How Baby Carrots Are Actually Made

Who doesn't love the convenience and crunch of sweet baby carrots? There is no peeling involved, typically no need for washing, and they're perfect for popping into a container for a healthy snack or lunch on the go. Carrots are certainly much healthier than a snack-size Snickers for satiating your hunger. They're also the perfect veggie for dipping into hummus and are ideal for making mini "not dogs" for vegan pigs in a blanket.

Most of us have heard that the vitamin A in carrots will improve our eyesight, but that's only scratching the surface of the dietary power of this crunchy vegetable. Carrots can also help protect against cancer, assist in lowering cholesterol, and are the perfect food if you're watching your weight due to their ability to make you feel full without adding a lot of calories to your diet (via WebMD).

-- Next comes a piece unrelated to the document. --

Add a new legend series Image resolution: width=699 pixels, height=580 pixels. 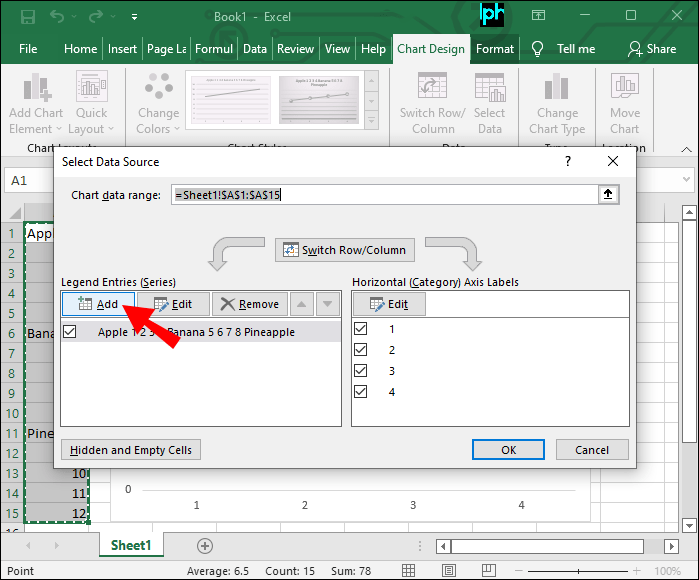coord(97,304)
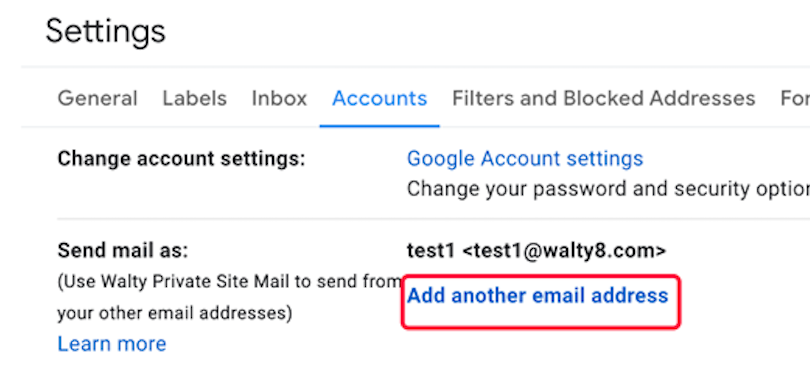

Useful as they are, those mini baby carrots didn't exist until the 1980s. The story of how they came to be is fascinating, starting with a bright idea from a carrot farmer who didn't want his crop to go to waste.

A farmer's brilliant idea

Many people may think that baby carrots are simply an immature version of grown-up carrots. In reality, they are made from regular-sized carrots that have been cut, peeled, and shaped into their miniature size. The idea for producing baby carrots came from California farmer Mike Yurosek. The thrifty-minded Yurosek didn't want to dispose of all the unusually shaped or blemished carrots that wouldn't make it to produce shelves because of their imperfections. He discovered that a green bean cutting machine was perfect for shaping the ugly carrots into smaller uniform pieces, as USA Today reports. Thus, the baby carrot was born.

The first baby carrots appeared on the market in the mid-1980s. The concept was so popular that, by 1987, carrot sales had soared. Indeed, this tiny form is so popular that most carrots are now sold in baby form (via Washington Post).

Making baby carrots is much more efficient today than when Mike Yurosek first came up with the idea. Carrot processors use one machine for slicing and another for peeling and rounding the ends of the carrots. Any leftover scraps get turned into animal feed, so practically none of the root veggies gets wasted (via Insider).

Mother Nature's nutrition bullets

You may have seen white patches or spots on your baby carrots and wondered if they were safe to eat. The white color occurs because the carrots don't have a protective peel to keep them from drying out. Even if they're not visually perfect, those carrots are completely safe to eat, according to the University of Missouri's Nutrition Busters.

Wild claims have circulated claiming that producers of baby carrots wash them in pesticides or chlorine, but those accusations are simply false. Baby carrots are washed in chlorinated water to kill any dangerous microbes, but the washing solution is entirely harmless, as USA Today reports.

Regular-size carrots may have some health benefits over their petite counterparts, but only if they are left unpeeled. A significant portion of the veggie's fiber is contained in the peel, and lots of free-radical fighting antioxidants are in the skin, too (via Healthline). However, the best vegetable for your body is the one you'll eat. So, if the convenience of baby carrots means you'll eat more of Mother Nature's nutrition bullets, then keep on crunching.